Following this study, we shared our findings with academic, political, and medical authorities in both Togo and Benin. All stakeholders thoroughly discussed the results. Topics of conversation covered a range of issues, including current legislation in Benin aimed at combating addictions, such as the ban on selling tobacco products within 500 m of schools. Additionally, the possibility of implementing similar regulations related to alcohol was examined. We agreed with authorities to initiate preventive measures, informing the public about the risks of counterfeit spirits from local distilleries. Raising alcohol taxes might help reduce alcohol consumption prevalence. The discussions also emphasized training community health workers to address suicidal thoughts and risks. Most sub-Saharan countries have not yet implemented all the WHO recommendations to combat alcohol harm [69]. In light of the high prevalence of AUD identified in our study, we underscored the critical need for expanding treatment options and actively encouraging treatment-seeking behaviors among individuals affected by AUD.

This study is the first to provide data from rural areas in both Togo and Benin, forming a basis for comparisons with other rural regions, which remain significant in both countries. Yet, despite their close geography, not all areas showed consistent patterns. Additional research should be conducted across various regions of both countries to enhance the national-level comprehension of this medical condition.

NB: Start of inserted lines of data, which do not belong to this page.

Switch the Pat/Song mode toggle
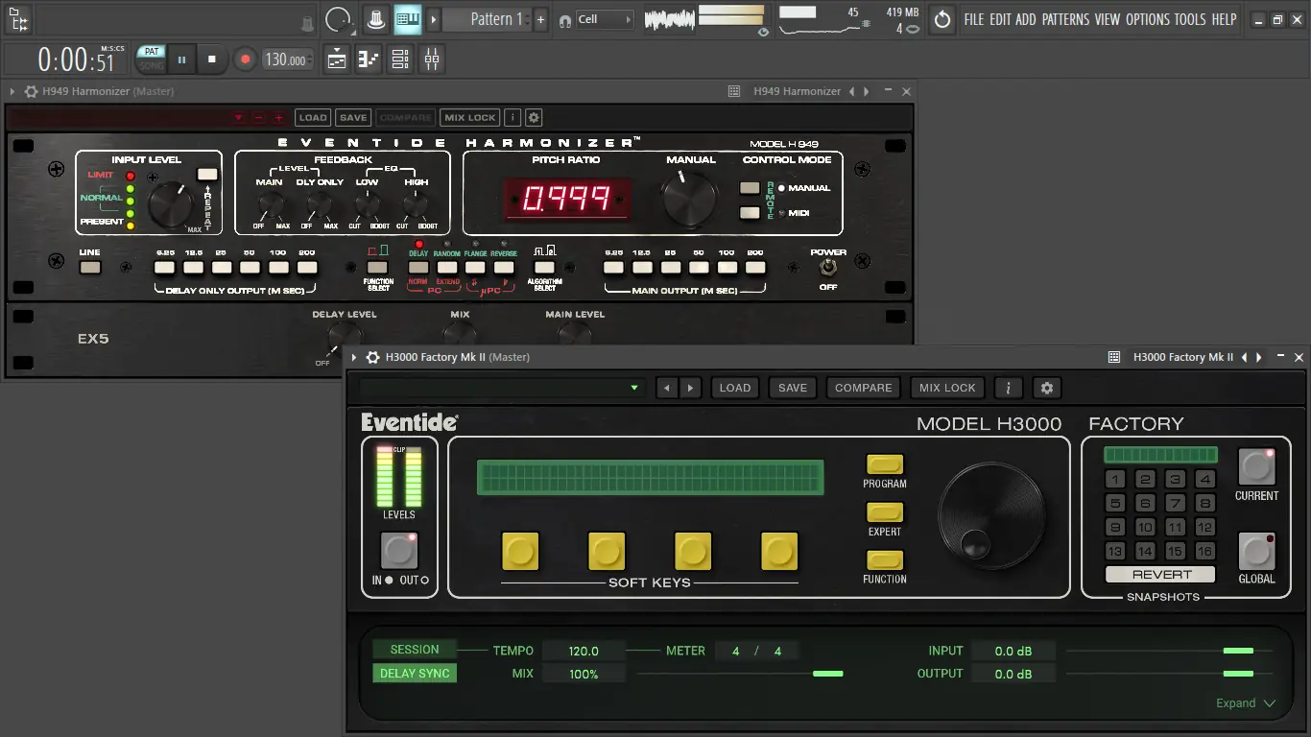Viewport: 1311px width, 737px height. point(152,59)
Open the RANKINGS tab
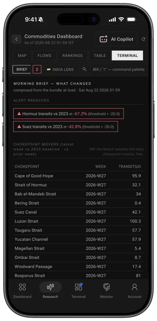This screenshot has height=321, width=157. click(x=72, y=56)
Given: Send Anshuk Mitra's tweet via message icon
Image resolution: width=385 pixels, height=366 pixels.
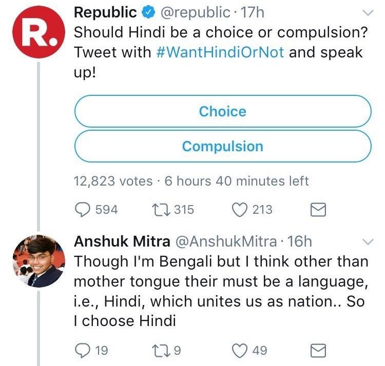Looking at the screenshot, I should [318, 351].
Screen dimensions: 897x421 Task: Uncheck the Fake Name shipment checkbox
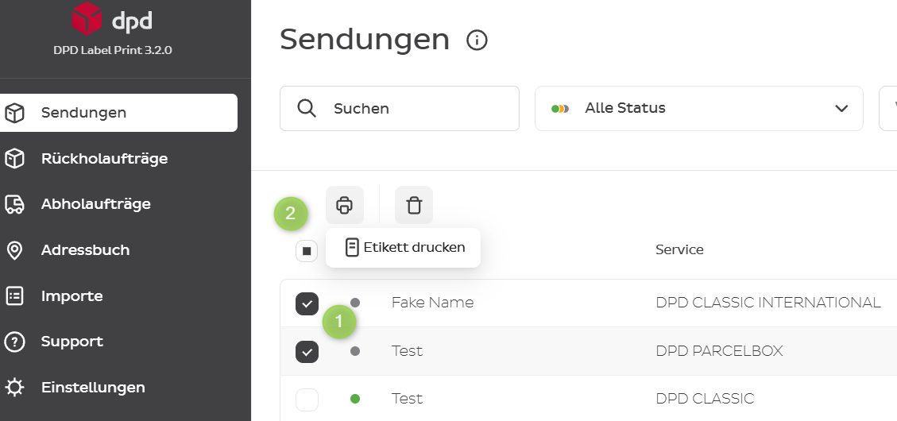(307, 303)
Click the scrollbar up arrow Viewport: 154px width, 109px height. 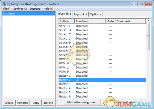click(x=148, y=21)
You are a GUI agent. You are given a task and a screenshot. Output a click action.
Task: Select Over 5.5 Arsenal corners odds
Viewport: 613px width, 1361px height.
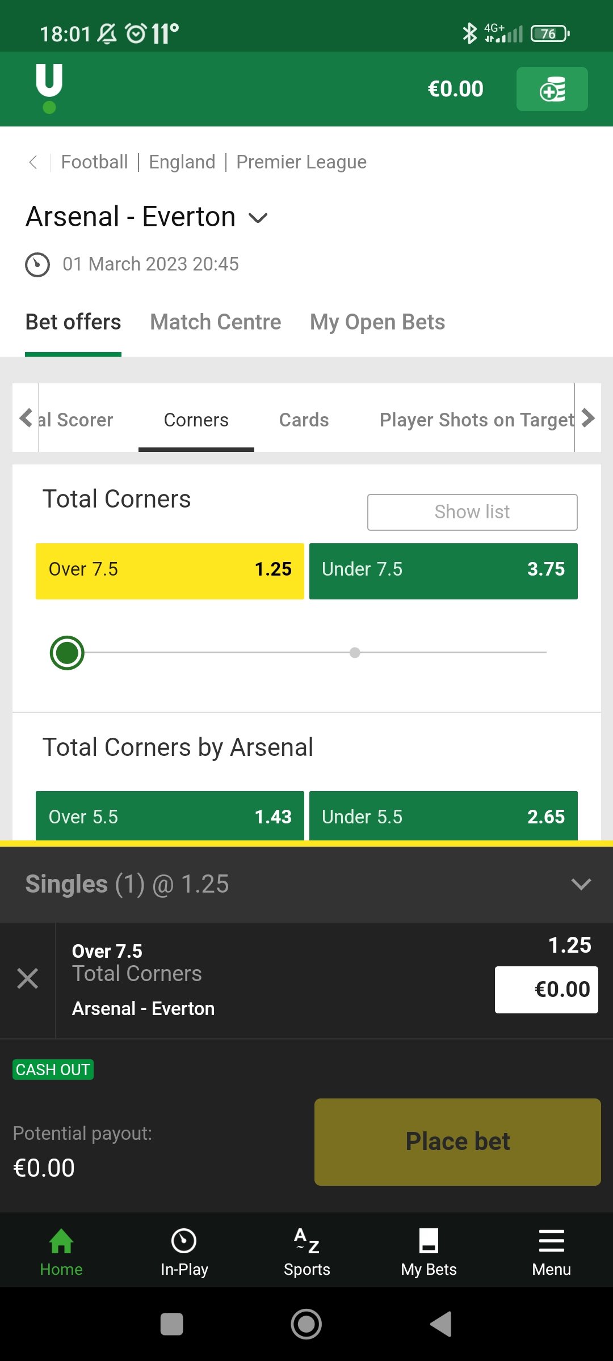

Our study has some limitations. Its cross-sectional design prevents establishing causality between factors and alcohol consumption. Additionally, the wide confidence intervals observed in some of our analyses suggest caution in interpreting these results, as they may indicate variability in the data or relatively small sample sizes for specific subgroups. Though French is the official language in Togo and Benin, with literacy rates of 46% and 67% respectively, both countries have many local languages. Though we used French scales, interviewers had to translate questions when participants couldn’t answer in French, introducing potential translation biases. This might partly explain the higher suicidal risk rates observed in both countries. Overestimation of suicidal risk might arise from linguistic expressions of emotional distress, which doesn’t necessarily reflect genuine intentions. The data collection method, conducted in participants’ homes, is another aspect to consider, especially given the influence of religious beliefs on the perception and reporting of alcohol use in some segments of the population studied. This context could have influenced participants’ willingness to disclose sensitive information, including their alcohol consumption habits. However, it is important to note that interviewers were trained to conduct interviews, thus mitigating potential biases, such as underreporting of alcohol consumption, in data collection.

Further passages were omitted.